→ **Document section**
__________________________________________________
NYAFF 2022: PREMAN: SILENT FURY

The execution gives this film a decidedly offbeat feel

The second annual 20th anniversary New York Asian Film Festival takes place from July 15 to July 31. For more informations on lineup and screenings, click here

There’s something curious in the subjective appeal of Randolph Zaini’s gritty martial arts thriller Preman: Silent Fury. It’s not the most original film, and its fight scenes, while relatively unique, don’t exactly jump off the screen. And yet, there’s something here, even if it’s difficult to put into words.

Then again, perhaps here is a good start: It is a truth universally acknowledged that your humble writer is a sucker for a movie that starts with a Dictionary definition of its title, and Preman: Silent Fury is no exception.

PREMAN

(n) Gangsters who claim to be motivated by a deep sense of justice but are despised by society for their bullying and violent behavior.
__________________________________________________
→ **Dataset items**
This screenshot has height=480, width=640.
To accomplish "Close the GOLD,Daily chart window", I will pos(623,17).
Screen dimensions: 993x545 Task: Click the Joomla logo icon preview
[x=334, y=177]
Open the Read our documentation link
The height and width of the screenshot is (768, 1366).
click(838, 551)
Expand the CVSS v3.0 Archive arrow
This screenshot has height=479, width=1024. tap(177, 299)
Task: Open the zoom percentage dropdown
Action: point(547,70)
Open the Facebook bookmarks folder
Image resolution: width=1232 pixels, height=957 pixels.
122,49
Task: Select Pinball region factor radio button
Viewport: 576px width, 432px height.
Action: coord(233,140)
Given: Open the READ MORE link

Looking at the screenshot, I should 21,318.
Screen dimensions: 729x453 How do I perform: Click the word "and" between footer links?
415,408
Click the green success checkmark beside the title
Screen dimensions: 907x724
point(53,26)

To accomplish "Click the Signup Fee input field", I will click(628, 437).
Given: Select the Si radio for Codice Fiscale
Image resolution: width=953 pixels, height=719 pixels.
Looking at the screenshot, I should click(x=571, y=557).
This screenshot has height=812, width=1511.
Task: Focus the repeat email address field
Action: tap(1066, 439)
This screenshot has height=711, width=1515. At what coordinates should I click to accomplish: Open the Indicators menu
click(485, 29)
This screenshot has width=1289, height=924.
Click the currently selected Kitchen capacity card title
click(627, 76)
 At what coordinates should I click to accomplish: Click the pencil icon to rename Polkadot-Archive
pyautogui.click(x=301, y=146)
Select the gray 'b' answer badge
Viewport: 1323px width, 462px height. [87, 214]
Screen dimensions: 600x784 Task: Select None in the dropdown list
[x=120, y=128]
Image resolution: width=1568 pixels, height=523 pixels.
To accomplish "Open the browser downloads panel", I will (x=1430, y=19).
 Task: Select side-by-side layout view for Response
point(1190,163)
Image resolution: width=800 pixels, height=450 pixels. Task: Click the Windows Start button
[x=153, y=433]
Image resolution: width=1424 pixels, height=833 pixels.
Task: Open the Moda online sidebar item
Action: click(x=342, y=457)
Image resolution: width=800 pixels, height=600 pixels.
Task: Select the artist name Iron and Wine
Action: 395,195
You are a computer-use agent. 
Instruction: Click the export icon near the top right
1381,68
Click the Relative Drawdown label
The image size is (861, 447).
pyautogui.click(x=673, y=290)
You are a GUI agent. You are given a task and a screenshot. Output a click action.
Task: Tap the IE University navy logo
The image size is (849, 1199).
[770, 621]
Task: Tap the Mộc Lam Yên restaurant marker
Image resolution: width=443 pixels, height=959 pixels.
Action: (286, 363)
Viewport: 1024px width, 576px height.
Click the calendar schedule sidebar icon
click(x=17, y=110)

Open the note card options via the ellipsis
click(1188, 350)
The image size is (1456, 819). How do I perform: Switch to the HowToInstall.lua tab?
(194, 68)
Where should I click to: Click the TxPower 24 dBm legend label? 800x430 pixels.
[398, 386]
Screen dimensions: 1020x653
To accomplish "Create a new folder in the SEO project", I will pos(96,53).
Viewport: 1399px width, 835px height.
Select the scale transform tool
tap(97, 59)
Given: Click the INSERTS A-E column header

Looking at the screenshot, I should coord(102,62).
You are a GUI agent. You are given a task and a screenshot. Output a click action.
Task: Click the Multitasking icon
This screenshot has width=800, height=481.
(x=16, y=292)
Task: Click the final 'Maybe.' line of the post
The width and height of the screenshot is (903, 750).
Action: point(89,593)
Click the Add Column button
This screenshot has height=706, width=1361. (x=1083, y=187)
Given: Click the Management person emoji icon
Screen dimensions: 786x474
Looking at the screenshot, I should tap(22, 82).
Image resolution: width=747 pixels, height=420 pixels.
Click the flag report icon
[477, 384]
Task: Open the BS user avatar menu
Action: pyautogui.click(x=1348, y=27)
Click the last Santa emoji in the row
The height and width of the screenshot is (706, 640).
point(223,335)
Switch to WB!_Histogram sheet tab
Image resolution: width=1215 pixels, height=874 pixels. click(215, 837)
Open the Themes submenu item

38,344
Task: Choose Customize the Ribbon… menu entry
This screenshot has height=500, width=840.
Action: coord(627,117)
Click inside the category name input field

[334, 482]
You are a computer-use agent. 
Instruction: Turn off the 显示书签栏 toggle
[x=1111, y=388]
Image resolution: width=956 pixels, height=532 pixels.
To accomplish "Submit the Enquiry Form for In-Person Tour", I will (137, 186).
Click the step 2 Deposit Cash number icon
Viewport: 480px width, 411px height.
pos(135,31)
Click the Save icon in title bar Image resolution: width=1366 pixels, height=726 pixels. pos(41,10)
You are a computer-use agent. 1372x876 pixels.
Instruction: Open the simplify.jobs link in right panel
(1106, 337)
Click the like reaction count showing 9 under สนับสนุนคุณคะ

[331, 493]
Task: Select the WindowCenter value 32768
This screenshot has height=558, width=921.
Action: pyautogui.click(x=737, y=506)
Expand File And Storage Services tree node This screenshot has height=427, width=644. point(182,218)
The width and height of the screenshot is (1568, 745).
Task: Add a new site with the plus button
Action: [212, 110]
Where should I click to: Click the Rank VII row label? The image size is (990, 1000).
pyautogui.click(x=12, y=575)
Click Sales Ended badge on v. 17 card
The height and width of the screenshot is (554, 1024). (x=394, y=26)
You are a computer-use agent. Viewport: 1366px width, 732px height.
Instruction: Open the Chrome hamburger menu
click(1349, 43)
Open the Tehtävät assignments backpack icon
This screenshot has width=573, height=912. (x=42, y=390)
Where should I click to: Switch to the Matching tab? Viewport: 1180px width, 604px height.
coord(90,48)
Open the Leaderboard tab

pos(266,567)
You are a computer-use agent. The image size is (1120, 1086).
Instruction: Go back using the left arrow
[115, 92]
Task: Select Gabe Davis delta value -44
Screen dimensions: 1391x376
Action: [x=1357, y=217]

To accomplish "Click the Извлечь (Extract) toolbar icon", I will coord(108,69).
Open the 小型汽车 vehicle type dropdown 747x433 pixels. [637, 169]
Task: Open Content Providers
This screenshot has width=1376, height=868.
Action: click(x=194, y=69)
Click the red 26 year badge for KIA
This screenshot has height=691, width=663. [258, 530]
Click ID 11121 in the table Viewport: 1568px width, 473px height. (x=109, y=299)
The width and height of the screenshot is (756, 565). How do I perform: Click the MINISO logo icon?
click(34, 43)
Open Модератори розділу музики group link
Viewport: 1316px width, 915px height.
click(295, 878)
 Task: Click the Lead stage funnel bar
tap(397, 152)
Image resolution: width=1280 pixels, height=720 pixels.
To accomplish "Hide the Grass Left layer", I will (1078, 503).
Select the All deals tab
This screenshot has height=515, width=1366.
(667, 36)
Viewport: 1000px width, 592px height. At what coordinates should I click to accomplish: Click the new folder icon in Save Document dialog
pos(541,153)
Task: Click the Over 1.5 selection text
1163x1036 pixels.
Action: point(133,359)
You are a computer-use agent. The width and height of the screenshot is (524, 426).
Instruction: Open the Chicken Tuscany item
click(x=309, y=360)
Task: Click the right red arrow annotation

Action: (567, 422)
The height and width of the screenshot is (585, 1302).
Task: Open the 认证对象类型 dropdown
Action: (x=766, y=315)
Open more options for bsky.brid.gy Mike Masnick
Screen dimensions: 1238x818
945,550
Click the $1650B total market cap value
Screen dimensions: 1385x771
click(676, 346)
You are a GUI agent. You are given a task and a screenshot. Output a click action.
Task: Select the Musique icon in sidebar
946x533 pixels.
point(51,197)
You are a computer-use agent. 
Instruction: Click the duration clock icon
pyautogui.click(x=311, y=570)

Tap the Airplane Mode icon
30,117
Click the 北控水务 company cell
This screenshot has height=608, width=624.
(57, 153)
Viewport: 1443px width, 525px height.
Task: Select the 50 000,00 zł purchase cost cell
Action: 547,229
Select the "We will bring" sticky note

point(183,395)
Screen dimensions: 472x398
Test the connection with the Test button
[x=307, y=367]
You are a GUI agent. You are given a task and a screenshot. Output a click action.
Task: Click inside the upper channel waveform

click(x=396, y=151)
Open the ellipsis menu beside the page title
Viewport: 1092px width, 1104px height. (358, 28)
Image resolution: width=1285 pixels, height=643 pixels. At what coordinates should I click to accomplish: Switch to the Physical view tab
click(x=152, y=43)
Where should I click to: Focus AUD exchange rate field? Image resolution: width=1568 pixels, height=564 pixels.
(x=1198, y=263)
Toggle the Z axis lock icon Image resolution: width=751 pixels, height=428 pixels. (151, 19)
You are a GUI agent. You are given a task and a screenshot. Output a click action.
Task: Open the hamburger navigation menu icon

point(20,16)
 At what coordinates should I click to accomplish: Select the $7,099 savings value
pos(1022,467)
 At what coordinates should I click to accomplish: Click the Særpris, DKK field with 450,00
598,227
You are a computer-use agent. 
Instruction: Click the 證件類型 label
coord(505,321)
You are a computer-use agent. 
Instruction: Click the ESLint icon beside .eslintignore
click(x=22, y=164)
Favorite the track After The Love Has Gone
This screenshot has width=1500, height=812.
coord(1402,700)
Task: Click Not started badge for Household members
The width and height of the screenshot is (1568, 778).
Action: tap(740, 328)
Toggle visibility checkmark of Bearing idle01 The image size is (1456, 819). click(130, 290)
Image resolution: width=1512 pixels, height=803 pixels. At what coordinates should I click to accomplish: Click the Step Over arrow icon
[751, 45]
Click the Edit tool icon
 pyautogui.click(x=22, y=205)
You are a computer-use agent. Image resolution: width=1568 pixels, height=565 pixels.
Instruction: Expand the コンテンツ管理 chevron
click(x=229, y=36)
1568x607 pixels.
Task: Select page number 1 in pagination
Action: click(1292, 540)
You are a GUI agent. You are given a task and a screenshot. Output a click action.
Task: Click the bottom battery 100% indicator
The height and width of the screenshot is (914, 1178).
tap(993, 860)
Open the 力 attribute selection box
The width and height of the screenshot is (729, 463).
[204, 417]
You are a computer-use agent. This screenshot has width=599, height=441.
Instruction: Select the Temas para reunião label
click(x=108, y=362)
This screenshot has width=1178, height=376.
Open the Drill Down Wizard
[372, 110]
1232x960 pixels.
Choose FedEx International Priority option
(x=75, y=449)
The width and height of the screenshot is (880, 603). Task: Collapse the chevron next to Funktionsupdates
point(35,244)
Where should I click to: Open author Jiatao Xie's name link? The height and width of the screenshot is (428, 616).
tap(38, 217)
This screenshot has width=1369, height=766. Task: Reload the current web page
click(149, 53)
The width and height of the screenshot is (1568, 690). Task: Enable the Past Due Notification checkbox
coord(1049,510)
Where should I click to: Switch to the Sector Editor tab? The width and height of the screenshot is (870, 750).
__________________________________________________
→ **Problems and tasks**
1) In the film review, who directed Preman: Silent Fury?
2) Transcribe the film review starting with "The second annual" and going on through "and violent behavior.".
3) Write the next part of the film review of Preman: Silent Fury, picking up after its last line.

→ **Task answers**
1) Randolph Zaini

2)
The second annual 20th anniversary New York Asian Film Festival takes place from July 15 to July 31. For more informations on lineup and screenings, click here

There’s something curious in the subjective appeal of Randolph Zaini’s gritty martial arts thriller Preman: Silent Fury. It’s not the most original film, and its fight scenes, while relatively unique, don’t exactly jump off the screen. And yet, there’s something here, even if it’s difficult to put into words.

Then again, perhaps here is a good start: It is a truth universally acknowledged that your humble writer is a sucker for a movie that starts with a Dictionary definition of its title, and Preman: Silent Fury is no exception.

PREMAN

(n) Gangsters who claim to be motivated by a deep sense of justice but are despised by society for their bullying and violent behavior.

3)
Mind you, there’s not a trace of that motivation evident in the Premen (Premans?) we are introduced to as the film begins; led by the buff, preening Bang Bang (a scene stealing Emil Kusomo), they are first spotted forcibly evicting the residents of a small town as part of a real estate scam engineered by clearly criminal political candidate Hanoeng (David Saragih, giving us “Serious Kingpin”).

Only one among them has the presence of mind to look anything but delighted by the power they’re wielding over the poor townspeople: this would be our hero, Sandi.

This would be to the extent that he could be considered a hero. Which is to say, basically not at all.

A sad-eyed deaf mute who is less harmless than he looks and seems to treat the task as reluctant obligation more than anything, Sandi attempts to peaceably convince stubborn old Haji (Egi Fedly) to vacate his home, which he steadfastly refuses to do. But no is not an option for Sandi’s boss Guru (Kiki Narenda), who decides to try and convince Haji himself, in a meeting that… does not go well at all. Things only get worse when it turns out there’s a witness to the proceedings, and that witness just happens to be Sandi’s son.

You can probably imagine how things go from there.

Or can you…?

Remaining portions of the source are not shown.